HIS325:  Imperial Russia

Winter 2013                                                   2-4 T, SS 2105

Dr. Alison K. Smith                                       email:  alison.smith@utoronto.ca
Office: Munk 124N                                       webpage:  http://individual.utoronto.ca/aksmith
Office hours: TW, 4-5                                  

Course Description:
This course focuses on Russia's history during a period of remarkable change and turbulence, when the country more firmly established its far-flung empire while attempting to define itself as a nation.  From the wars and reforms of Peter the Great through the end of the empire during the First World War, the course touches on questions of social and cultural change, and the political events that allowed or constrained them. Furthermore, it examines the ways that the concept of “Imperial Russia”—and of Russia itself—developed in the writings of contemporary and more recent historians and authors. 

(1)  two 5-7 page essay papers (25% each)
(2)  one final exam (35%)
(3)  class participation (15 %) (includes regular participation via index cards; see here for more information)

Be warned that plagiarism is a serious offense.  Read the university’s policies on academic dishonesty, located at http://www.governingcouncil.utoronto.ca/policies/behaveac.htm.  In this course, plagiarism (ask if you’re confused about what that means) can lead to failure, not on a single paper, but for the class as a whole.

For more information on avoiding plagiarism, see in particular the University’s information on “how not to plagiarize” at” http://www.writing.utoronto.ca/advice/using-sources/how-not-to-plagiarize.

Furthermore, students agree that by taking this course all required papers may be subject to submission for textual similarity review to Turnitin.com for the detection of plagiarism. All submitted papers will be included as source documents in the Turnitin.com reference database solely for the purpose of detecting plagiarism of such papers. The terms that apply to the University’s use of the Turnitin.com service are described on the Turnitin.com website.

Unexcused late papers or missed exams are also not acceptable.  If you find yourself in dire straits, or anticipate a conflict, discuss the matter with me ahead of time.  The night before something is due is not ahead of time.  Do not simply fail to turn in a paper and assume I’ll accept something late.

§ INFORMATION SHOWN:
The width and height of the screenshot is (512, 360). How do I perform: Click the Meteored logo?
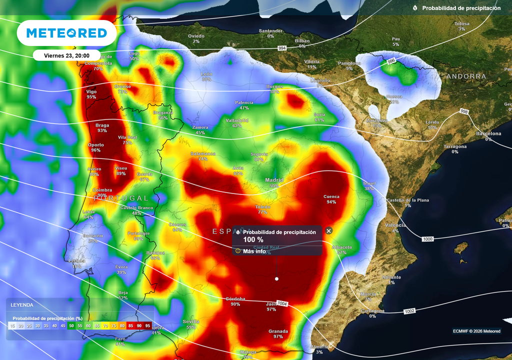point(66,33)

§ EXERCISES:
**a)** In the Imperial Russia syllabus, duplicate the passage starting with "Be warned that" and going on through "as a whole.".
**b)** According to the Imperial Russia syllabus, what share of the course grade does the final exam count for?

§ EXPECTED OUTPUTS:
**a)**
Be warned that plagiarism is a serious offense.  Read the university’s policies on academic dishonesty, located at http://www.governingcouncil.utoronto.ca/policies/behaveac.htm.  In this course, plagiarism (ask if you’re confused about what that means) can lead to failure, not on a single paper, but for the class as a whole.

**b)** 35%